[Collected data entries]
------------------------------------

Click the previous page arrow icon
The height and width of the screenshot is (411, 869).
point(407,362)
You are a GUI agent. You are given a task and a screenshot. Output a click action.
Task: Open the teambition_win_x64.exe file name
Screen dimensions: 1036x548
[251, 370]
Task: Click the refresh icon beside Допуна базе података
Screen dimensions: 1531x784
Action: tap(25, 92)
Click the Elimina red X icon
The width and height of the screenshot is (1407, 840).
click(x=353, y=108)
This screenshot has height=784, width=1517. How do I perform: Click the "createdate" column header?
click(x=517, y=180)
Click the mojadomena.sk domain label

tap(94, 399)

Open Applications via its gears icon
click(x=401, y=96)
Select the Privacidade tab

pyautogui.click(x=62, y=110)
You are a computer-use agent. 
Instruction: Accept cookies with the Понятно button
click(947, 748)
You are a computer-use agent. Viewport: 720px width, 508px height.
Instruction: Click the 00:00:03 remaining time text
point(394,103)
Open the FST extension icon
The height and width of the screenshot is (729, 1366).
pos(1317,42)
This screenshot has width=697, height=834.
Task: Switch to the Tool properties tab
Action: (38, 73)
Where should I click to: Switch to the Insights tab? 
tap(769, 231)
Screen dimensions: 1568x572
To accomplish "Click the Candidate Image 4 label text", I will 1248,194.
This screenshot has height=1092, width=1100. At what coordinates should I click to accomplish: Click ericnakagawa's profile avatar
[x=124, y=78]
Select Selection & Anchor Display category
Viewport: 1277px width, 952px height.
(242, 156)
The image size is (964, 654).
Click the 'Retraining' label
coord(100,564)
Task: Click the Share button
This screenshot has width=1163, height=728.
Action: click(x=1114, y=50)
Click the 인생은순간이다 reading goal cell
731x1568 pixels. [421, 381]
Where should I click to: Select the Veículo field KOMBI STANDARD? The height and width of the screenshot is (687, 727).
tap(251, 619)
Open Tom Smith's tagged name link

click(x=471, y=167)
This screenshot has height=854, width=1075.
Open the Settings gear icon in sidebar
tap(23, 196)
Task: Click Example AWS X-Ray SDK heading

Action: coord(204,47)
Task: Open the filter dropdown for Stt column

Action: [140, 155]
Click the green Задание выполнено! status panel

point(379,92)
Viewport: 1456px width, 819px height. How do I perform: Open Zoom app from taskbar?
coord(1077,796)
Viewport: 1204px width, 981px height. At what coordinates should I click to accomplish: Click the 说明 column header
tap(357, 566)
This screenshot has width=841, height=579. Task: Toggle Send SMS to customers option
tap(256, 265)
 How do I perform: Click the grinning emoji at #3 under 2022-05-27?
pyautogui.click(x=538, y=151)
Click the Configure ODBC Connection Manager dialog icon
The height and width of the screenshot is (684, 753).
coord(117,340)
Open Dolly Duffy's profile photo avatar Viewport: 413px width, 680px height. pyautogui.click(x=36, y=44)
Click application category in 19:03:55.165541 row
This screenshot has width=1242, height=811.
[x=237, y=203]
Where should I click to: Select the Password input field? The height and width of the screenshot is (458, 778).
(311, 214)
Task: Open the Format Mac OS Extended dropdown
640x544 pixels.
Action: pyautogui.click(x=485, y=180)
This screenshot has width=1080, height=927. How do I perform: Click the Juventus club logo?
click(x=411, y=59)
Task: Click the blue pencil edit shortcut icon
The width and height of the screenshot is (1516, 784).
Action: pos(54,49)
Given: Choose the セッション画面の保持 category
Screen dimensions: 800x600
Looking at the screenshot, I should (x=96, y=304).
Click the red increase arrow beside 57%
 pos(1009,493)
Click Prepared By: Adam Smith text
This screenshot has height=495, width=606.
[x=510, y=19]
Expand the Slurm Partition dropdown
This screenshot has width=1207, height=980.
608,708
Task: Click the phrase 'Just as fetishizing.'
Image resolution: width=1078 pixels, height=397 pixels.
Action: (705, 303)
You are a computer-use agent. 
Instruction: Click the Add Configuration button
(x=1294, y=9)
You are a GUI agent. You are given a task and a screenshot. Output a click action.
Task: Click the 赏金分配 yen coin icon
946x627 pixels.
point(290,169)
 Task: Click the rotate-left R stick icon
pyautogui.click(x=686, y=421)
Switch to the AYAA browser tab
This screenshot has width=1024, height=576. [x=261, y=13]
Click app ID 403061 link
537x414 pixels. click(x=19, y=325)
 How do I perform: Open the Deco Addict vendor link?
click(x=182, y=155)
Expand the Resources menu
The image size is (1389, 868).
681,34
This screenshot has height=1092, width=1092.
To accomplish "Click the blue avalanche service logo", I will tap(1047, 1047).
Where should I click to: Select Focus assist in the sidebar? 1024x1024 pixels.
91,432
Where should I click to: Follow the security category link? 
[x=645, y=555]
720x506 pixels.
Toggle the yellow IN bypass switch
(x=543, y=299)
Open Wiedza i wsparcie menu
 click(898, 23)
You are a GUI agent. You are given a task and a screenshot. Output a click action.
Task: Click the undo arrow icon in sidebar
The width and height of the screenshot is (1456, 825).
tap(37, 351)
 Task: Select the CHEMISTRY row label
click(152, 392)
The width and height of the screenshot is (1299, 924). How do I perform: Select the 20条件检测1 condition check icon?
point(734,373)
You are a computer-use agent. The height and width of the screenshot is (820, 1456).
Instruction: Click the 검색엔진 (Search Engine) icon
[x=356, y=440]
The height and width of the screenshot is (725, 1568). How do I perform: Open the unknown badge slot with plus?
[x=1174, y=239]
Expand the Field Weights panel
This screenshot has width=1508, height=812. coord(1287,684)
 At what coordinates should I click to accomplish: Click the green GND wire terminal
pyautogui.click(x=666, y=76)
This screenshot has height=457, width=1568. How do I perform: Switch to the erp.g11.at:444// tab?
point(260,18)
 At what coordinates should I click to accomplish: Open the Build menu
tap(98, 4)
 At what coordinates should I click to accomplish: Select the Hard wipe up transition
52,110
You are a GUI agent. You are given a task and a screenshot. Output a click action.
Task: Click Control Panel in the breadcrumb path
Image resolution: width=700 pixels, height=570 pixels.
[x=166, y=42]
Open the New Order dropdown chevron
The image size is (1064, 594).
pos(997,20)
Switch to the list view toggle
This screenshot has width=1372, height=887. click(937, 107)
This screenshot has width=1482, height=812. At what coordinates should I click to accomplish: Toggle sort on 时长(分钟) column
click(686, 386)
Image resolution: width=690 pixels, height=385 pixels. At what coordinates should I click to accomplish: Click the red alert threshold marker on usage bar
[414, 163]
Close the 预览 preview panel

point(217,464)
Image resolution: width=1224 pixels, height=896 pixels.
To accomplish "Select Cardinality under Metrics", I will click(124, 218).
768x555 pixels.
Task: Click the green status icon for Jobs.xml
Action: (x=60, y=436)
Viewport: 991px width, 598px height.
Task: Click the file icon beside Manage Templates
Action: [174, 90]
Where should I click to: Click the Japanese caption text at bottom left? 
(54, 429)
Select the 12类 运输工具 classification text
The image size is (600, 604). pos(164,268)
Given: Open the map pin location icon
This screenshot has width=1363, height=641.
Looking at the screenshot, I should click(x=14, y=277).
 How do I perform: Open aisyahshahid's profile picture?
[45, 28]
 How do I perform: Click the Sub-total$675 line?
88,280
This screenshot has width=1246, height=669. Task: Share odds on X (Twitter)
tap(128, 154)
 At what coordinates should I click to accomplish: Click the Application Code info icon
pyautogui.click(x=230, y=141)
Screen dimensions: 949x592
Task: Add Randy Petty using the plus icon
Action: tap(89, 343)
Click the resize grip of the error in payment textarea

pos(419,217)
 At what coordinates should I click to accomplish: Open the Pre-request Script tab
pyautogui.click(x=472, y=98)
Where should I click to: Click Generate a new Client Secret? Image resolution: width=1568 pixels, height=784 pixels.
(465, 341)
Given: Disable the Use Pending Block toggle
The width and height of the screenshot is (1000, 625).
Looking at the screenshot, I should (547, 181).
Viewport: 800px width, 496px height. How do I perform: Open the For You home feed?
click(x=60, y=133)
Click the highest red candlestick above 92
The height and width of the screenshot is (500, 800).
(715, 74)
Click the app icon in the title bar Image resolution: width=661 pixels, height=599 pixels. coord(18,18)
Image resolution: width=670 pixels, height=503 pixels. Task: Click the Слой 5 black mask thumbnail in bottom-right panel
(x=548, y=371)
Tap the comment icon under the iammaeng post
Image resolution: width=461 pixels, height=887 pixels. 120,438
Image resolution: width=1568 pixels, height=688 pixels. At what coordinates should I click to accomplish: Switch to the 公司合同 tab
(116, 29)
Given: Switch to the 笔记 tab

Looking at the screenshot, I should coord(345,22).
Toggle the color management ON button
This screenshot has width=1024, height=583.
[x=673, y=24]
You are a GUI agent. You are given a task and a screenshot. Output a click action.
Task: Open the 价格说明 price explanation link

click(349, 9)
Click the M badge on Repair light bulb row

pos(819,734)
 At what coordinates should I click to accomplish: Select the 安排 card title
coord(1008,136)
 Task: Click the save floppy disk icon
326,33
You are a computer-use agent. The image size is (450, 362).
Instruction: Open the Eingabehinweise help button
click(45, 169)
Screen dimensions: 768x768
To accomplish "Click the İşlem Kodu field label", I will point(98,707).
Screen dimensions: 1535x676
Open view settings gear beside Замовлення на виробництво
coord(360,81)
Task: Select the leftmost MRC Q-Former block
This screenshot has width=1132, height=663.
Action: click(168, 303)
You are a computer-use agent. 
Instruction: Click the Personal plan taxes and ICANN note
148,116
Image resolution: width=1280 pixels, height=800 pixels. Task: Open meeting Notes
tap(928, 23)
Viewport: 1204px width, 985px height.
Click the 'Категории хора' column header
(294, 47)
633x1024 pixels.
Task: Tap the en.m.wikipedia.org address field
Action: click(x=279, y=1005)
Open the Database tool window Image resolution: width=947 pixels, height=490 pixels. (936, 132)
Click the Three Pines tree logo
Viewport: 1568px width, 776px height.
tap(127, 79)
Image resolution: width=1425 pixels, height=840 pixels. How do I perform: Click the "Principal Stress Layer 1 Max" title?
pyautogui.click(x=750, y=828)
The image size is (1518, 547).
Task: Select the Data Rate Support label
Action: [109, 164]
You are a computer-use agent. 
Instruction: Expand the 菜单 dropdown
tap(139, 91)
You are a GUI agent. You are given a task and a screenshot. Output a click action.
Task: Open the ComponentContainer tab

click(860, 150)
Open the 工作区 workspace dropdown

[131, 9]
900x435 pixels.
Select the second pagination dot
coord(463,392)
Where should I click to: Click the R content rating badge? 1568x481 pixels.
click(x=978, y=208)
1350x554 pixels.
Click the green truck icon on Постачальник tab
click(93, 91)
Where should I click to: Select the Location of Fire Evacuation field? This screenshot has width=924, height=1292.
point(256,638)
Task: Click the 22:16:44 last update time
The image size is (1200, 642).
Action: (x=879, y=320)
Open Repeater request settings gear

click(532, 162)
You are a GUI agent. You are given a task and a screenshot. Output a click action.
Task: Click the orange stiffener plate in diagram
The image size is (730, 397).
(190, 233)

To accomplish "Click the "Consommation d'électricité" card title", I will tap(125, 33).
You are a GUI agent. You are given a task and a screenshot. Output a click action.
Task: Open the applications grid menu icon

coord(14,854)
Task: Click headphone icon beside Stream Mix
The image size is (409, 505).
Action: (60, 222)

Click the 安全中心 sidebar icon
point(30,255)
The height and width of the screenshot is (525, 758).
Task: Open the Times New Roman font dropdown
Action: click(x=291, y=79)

------------------------------------

From the entries above, return exactly the line containing "Screen dimensions: 1531x784", the line containing "You are a computer-use agent. Viewport: 720px", and all lines between, and nothing else.

Screen dimensions: 1531x784
Action: tap(25, 92)
Click the Elimina red X icon
The width and height of the screenshot is (1407, 840).
click(x=353, y=108)
This screenshot has height=784, width=1517. How do I perform: Click the "createdate" column header?
click(x=517, y=180)
Click the mojadomena.sk domain label

tap(94, 399)

Open Applications via its gears icon
click(x=401, y=96)
Select the Privacidade tab

pyautogui.click(x=62, y=110)
You are a computer-use agent. 
Instruction: Accept cookies with the Понятно button
click(947, 748)
You are a computer-use agent. Viewport: 720px width, 508px height.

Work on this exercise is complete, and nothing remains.